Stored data
== == ==

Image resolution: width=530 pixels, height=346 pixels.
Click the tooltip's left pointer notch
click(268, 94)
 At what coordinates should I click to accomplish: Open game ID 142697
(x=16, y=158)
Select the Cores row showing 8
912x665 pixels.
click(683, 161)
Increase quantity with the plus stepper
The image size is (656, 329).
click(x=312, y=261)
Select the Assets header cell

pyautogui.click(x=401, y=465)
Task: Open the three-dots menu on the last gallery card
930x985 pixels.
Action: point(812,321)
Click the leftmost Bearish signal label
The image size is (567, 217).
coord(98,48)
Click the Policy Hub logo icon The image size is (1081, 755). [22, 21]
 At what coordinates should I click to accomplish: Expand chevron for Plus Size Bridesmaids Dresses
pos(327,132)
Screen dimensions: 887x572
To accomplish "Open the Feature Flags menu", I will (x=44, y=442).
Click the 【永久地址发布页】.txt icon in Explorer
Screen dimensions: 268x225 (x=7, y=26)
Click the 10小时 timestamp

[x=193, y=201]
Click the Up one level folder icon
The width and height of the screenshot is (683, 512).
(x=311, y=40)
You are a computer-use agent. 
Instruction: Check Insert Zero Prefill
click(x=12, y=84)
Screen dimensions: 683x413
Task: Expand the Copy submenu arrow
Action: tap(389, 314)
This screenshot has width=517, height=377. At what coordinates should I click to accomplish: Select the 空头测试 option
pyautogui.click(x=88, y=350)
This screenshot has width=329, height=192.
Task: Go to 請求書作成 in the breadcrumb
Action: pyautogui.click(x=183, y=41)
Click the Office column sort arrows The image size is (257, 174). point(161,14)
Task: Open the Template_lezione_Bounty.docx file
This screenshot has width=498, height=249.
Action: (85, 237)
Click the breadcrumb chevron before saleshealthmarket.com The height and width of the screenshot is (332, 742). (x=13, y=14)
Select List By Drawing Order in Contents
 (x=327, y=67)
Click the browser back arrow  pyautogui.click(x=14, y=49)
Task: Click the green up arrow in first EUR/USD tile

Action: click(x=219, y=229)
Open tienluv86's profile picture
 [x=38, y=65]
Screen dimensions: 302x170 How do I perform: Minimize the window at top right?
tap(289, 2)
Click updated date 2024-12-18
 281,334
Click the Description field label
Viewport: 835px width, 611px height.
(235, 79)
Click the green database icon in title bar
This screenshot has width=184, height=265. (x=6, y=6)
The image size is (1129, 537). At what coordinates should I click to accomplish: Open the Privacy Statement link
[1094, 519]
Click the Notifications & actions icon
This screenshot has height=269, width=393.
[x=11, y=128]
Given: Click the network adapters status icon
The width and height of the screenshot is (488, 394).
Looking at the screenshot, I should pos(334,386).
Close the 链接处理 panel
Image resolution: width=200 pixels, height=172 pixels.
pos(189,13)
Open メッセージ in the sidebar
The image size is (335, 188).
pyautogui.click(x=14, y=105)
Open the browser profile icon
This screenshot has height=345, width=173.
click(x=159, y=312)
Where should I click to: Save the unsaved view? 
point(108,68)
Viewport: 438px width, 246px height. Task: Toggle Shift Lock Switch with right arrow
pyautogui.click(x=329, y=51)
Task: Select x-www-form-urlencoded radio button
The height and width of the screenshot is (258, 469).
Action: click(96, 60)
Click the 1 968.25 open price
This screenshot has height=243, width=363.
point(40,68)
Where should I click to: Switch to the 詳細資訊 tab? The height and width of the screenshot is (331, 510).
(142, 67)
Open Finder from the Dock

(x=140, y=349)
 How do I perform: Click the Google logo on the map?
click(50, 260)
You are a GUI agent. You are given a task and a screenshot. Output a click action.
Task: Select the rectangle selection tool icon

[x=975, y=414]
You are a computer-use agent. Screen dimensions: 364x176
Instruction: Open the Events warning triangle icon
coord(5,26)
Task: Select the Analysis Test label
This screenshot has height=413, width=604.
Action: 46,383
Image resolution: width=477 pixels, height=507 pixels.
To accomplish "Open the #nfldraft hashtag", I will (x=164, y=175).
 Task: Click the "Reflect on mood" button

== == ==

Problem statement: From the data above, output only the lines between the line containing "Where should I click to: Switch" and the line containing "You are a computer-use agent. Screen", inclusive, exactly as written.

Solution to this task:
Where should I click to: Switch to the 詳細資訊 tab? The height and width of the screenshot is (331, 510).
(142, 67)
Open Finder from the Dock

(x=140, y=349)
 How do I perform: Click the Google logo on the map?
click(50, 260)
You are a GUI agent. You are given a task and a screenshot. Output a click action.
Task: Select the rectangle selection tool icon

[x=975, y=414]
You are a computer-use agent. Screen dimensions: 364x176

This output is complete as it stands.